Ai microfoni di Radio Pacis per favorire l’accoglienza

"Non c’è ministero più bello di quello delle comunicazioni sociali". Lo sostiene padre Tonino Pasolini. A casa dai parenti a Cesena fino a tutto agosto, il missionario comboniano è passato in redazione per riferire della sua avventura con Radio Pacis da lui fondata 14 anni fa, una delle emittenti più ascoltate in Uganda.

Ai microfoni di Radio Pacis per favorire l’accoglienza

"Non c’è ministero più bello di quello delle comunicazioni sociali". Lo sostiene padre Tonino Pasolini. A casa dai parenti a Cesena fino a tutto agosto, il missionario comboniano è passato in redazione per riferire della sua avventura con Radio Pacis da lui fondata 14 anni fa, una delle emittenti più ascoltate in Uganda.

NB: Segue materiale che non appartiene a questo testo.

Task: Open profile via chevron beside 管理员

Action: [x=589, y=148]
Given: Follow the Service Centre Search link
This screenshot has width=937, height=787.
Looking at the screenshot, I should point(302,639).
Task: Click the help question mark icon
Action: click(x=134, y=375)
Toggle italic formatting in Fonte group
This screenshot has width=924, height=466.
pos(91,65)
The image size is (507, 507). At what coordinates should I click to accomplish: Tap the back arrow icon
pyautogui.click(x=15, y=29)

Padre Tonino, classe 1939, ha entusiasmo e passione da vendere. Racconta la sua attività come fosse ai primi mesi in Africa, Invece frequenta quelle terre dal 1966 e dal 2006 è sbarcato nel mondo dei mass media. “Sì, perché - continua - non c’è nulla che incida di più dei mezzi della comunicazione sociale”.

Nella diocesi di Arua, dove il missionario cesenate opera da decenni, in poco più di due anni, sono arrivati un milione e duecentomila rifugiati provenienti dal Sud Sudan. “Questa sorta di invasione pacifica, su poco più di un milione e 660 mila abitanti, ha creato qualche scompenso. Ma la gente del posto ha accolto questi stranieri perché si è ricordata di quando le parti erano invertite”.

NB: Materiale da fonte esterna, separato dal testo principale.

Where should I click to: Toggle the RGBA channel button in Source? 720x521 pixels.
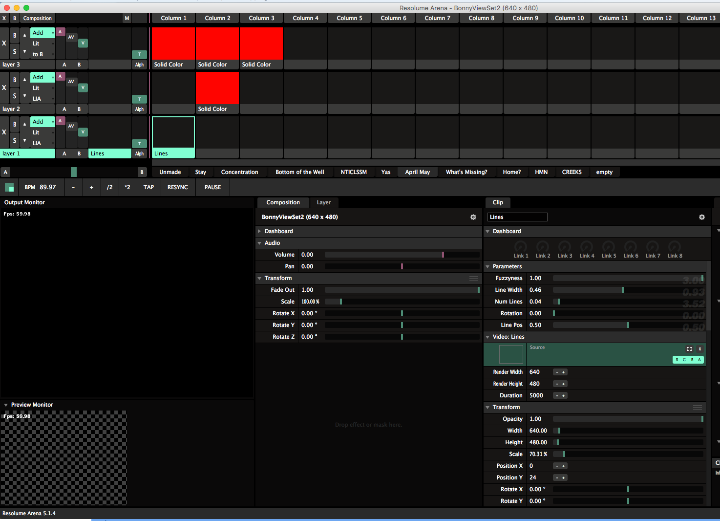688,360
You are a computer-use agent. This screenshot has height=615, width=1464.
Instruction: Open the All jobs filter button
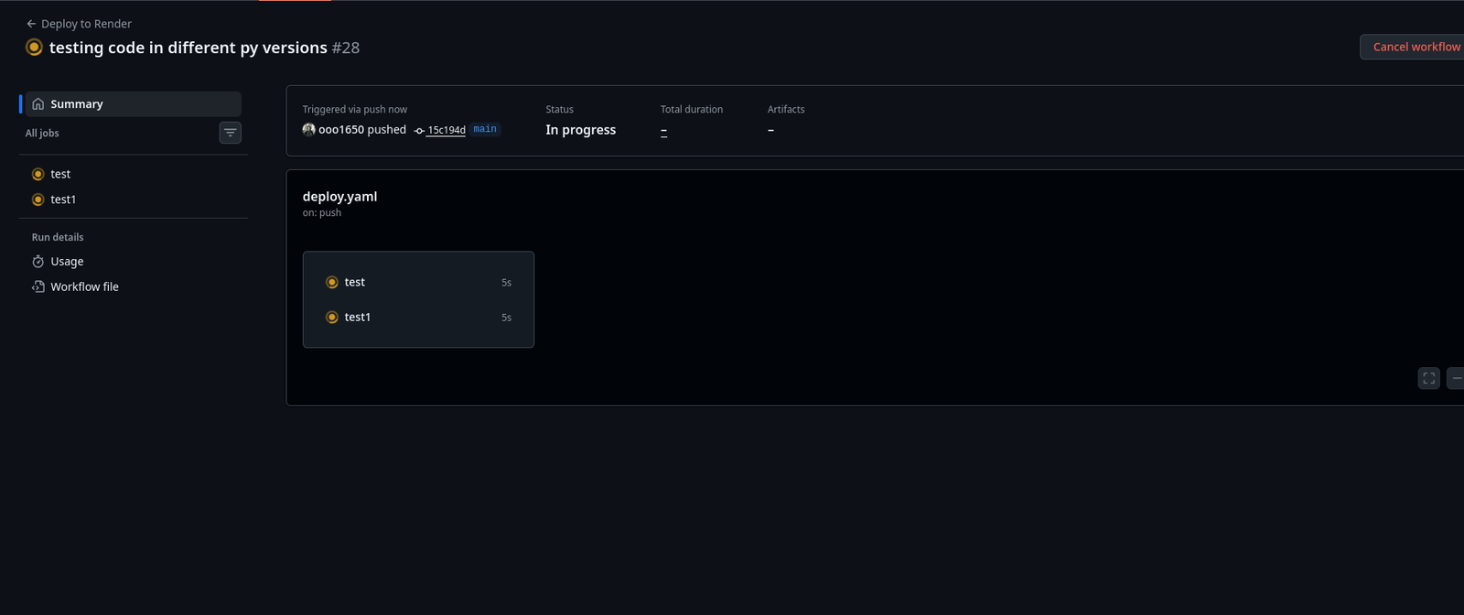[x=231, y=133]
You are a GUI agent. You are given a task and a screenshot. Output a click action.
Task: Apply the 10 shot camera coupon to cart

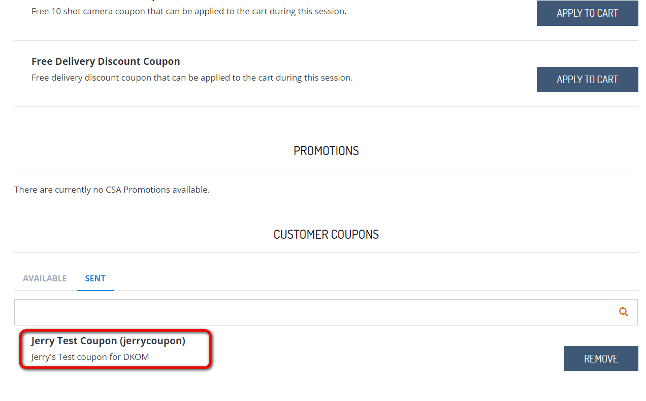(587, 13)
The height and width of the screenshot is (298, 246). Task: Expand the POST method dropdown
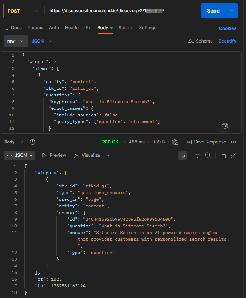click(x=23, y=11)
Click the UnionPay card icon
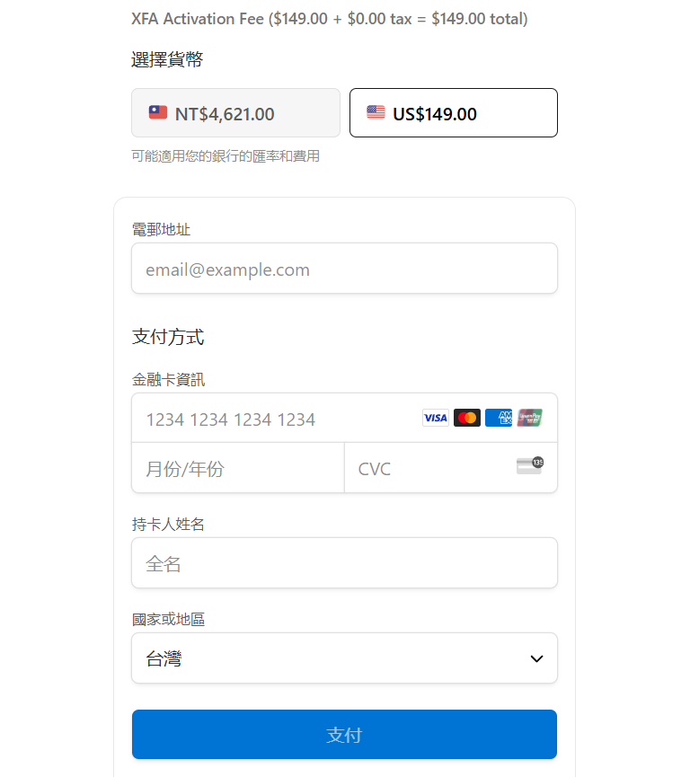This screenshot has width=690, height=777. [x=530, y=418]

I rifugiati e gli ugandesi del nord parlano la stessa lingua e gli stessi dialetti. “I confini furono tracciati in Europa, sulla carta geografica, non tenendo conto della popolazione sul posto. Questo fatto favorisce l’integrazione che comunque, visti i numeri, rimane un problema”.

Radio Pacis, con i suoi tre canali, è un potente mezzo di condivisione, di comunione, di trasmissione di idee. Di confronto, soprattutto. “Ogni settimana ci rechiamo nei villaggi dei rifugiati - prosegue nella narrazione padre Pasolini -. Anzi, non vengono più chiamati campi, ma settlement, insediamenti, perché si vuole dare l’idea che la gente si insedia, si trova a suo agio, si ambienta, in un certo senso. Non più campi profughi, quindi, per un cambio di prospettiva”.

“Percorriamo anche 120-150 chilometri su strade malmesse, piste per lo più, per andare a incontrare questa povera gente - dice ancora il sacerdote -. Parliamo con i responsabili delle varie organizzazioni internazionali. Ascoltiamo. Vogliamo essere voce di chi non ha voce, per far conoscere la situazione anche agli ugandesi che forse non si rendono conto di che succede ai confini col Sud Sudan. In una parola, facciamo sentire le voci di tutti: di chi soffre e di chi è chiamato ad aiutare e sostenere queste persone che hanno perso tutto”.

Radio Pacis trasmette in cinque lingue diverse, con tre palinsesti, uno per ogni frequenza. I giornalisti sono oltre 60. L’emittente viene ricevuta da tanti perché in Uganda la radio è il mezzo più diffuso per comunicare.

“Non c’è energia elettrica, ma i transistor a batteria si trovano ovunque. Ce l’hanno quasi tutti. Ecco perché riusciamo a fare opinione, a incidere nella società, anche grazie alla professionalità che riusciamo a mettere in campo, la migliore del Paese”.

“Abbiamo raggiunto un tale peso politico in Uganda aggiunge il missionario cesenate - che la commissione per la comunicazioni, che agisce su impulso del governo centrale, spesso minaccia di chiuderci le frequenze per ciò che mandiamo in onda. Nonostante questo, noi ci occupiamo di tutto, grazie ai nostri reporter locali che formiamo due volte l’anno con corsi ad hoc e che abbiamo dotato di smartphone”.

Padre Tonino, un prete giornalista che non dimentica di certo anche la parte più strettamente pastorale. “Ho chiesto al vescovo di seguire una parrocchia rimasta senza sacerdote. Me ne ha affidata una con 28 cappelle e circa 50 mila abitanti - conclude padre Pasolini, allargando il suo sorriso -. Da Pasqua fino ai primi di luglio ho celebrato 292 battesimi”.

L’Africa continua a essere una terra sconfinata di missione, come l’operato di padre Pasolini conferma.